Provided records
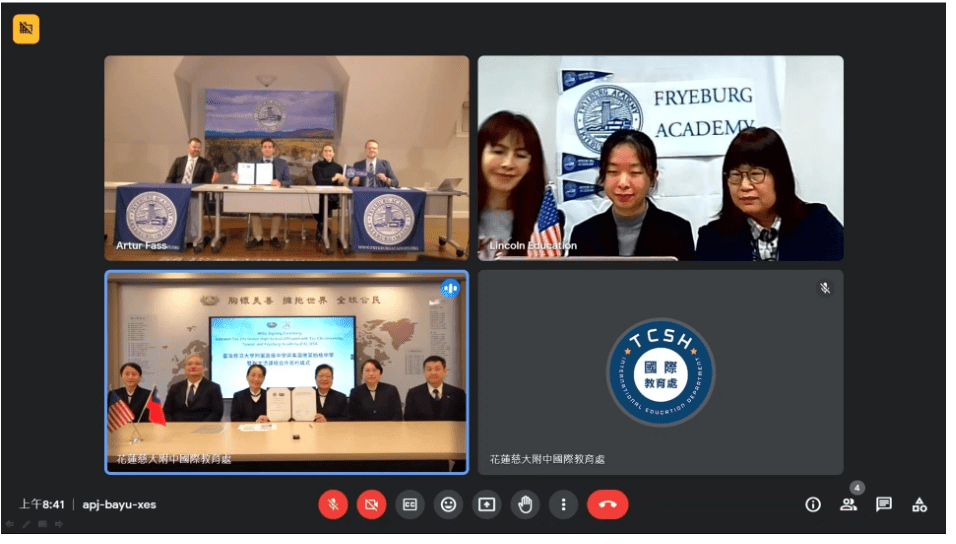Open the meeting details info icon
956x544 pixels.
click(813, 504)
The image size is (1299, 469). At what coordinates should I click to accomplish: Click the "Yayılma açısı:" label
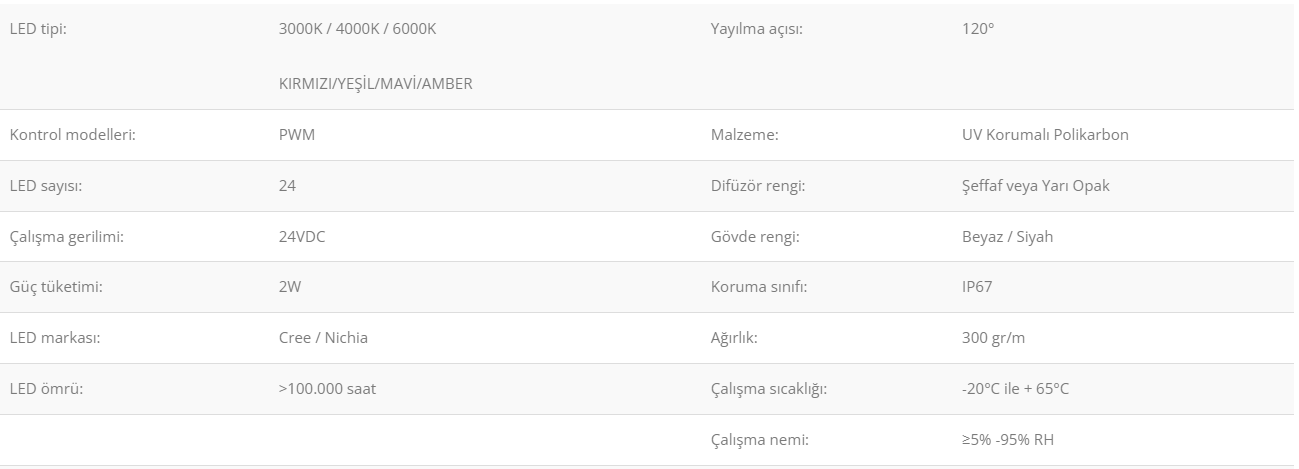(756, 29)
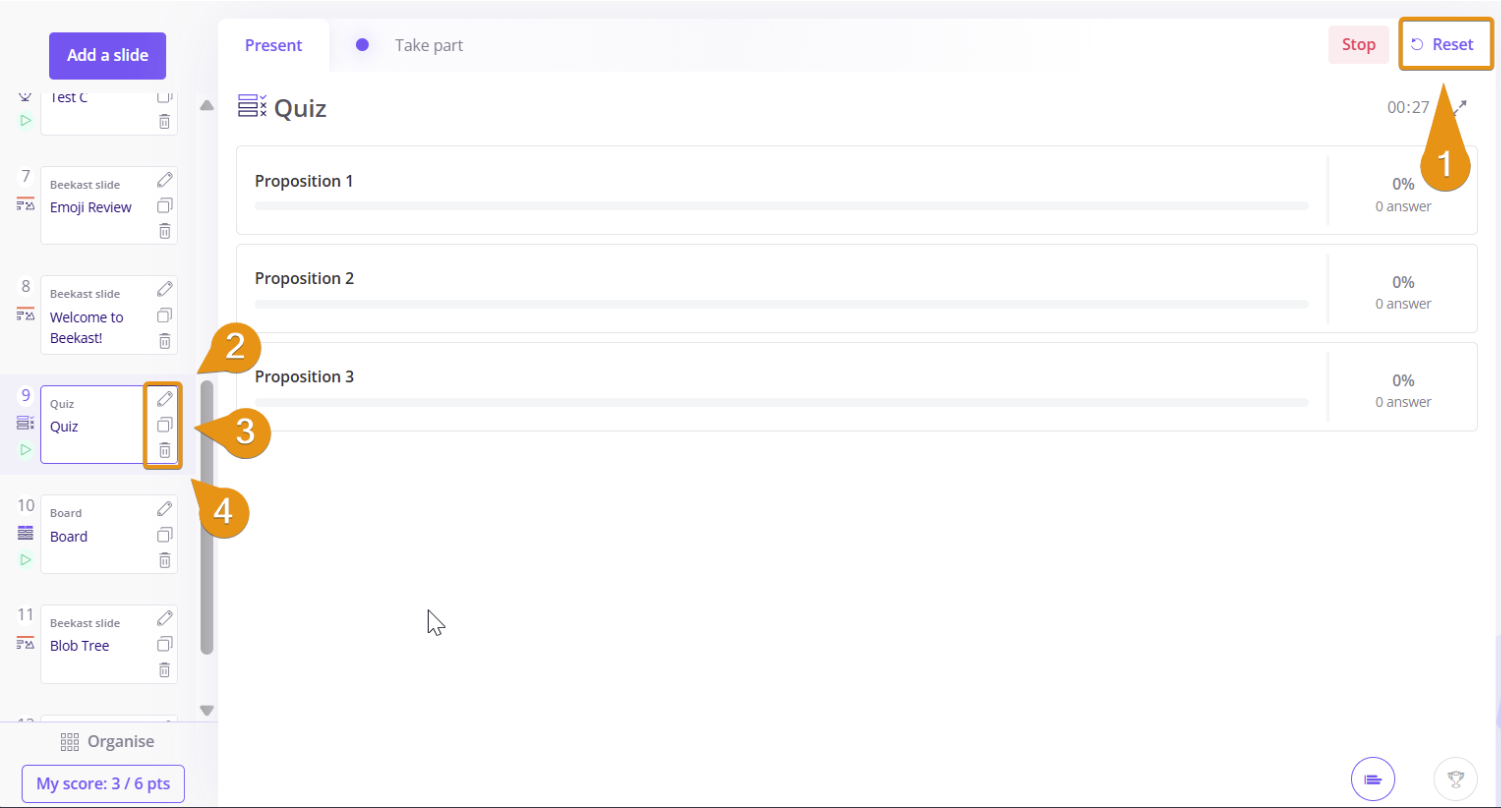Reset the quiz results

tap(1443, 44)
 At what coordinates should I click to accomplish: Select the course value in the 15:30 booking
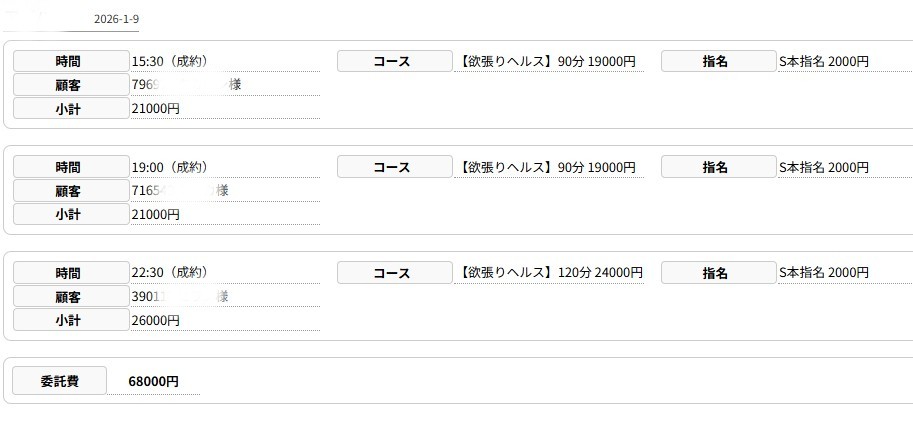[x=548, y=62]
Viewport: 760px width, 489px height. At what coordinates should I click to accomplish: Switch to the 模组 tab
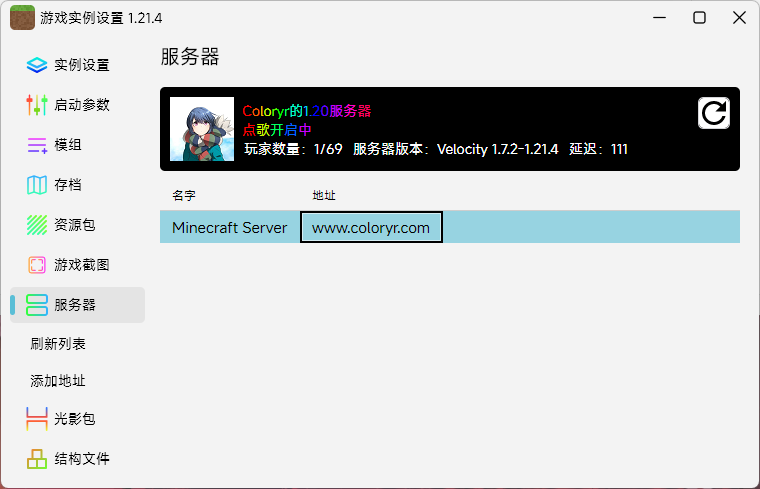[x=68, y=145]
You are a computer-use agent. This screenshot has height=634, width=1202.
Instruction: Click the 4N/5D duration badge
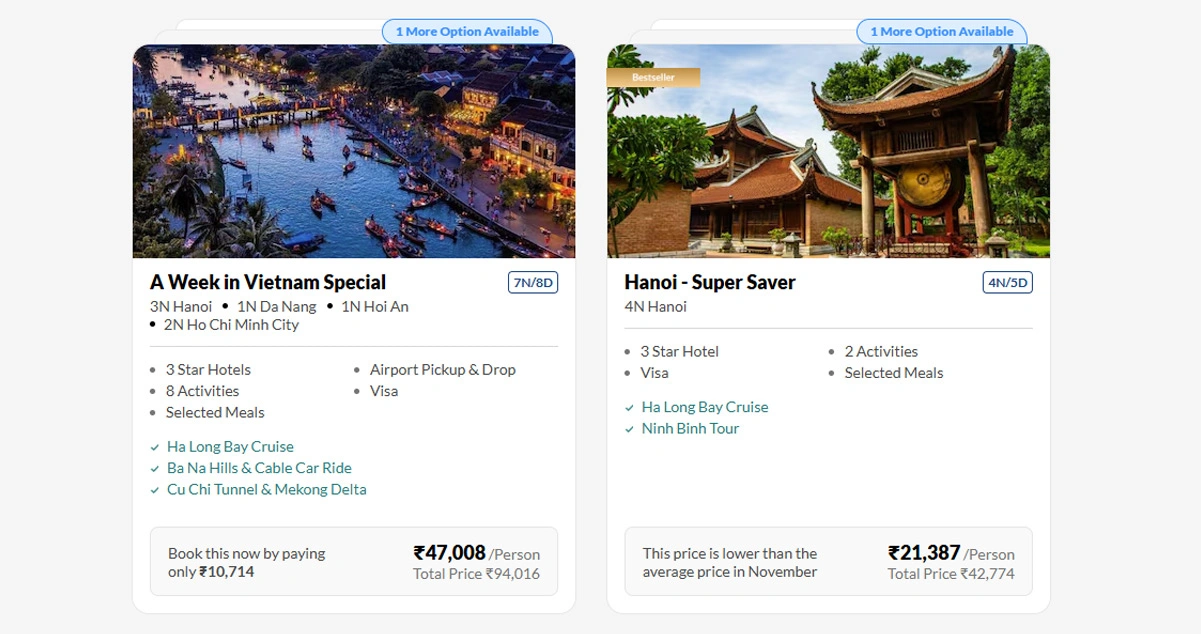pos(1007,283)
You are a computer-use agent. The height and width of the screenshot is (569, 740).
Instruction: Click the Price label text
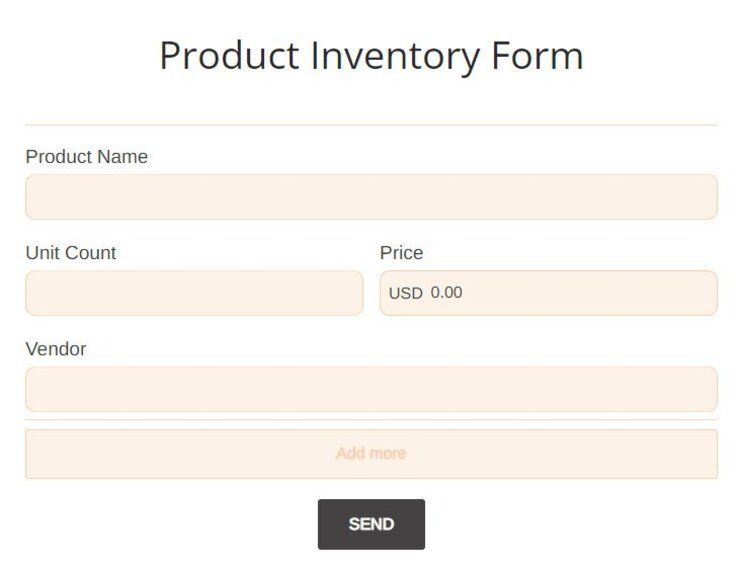[401, 253]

Problem statement
Extract every line above containing the word "screenshot".

Task output
You are a computer-use agent. This screenshot has height=634, width=1202.
You are a computer-use agent. The height and width of the screenshot is (569, 740).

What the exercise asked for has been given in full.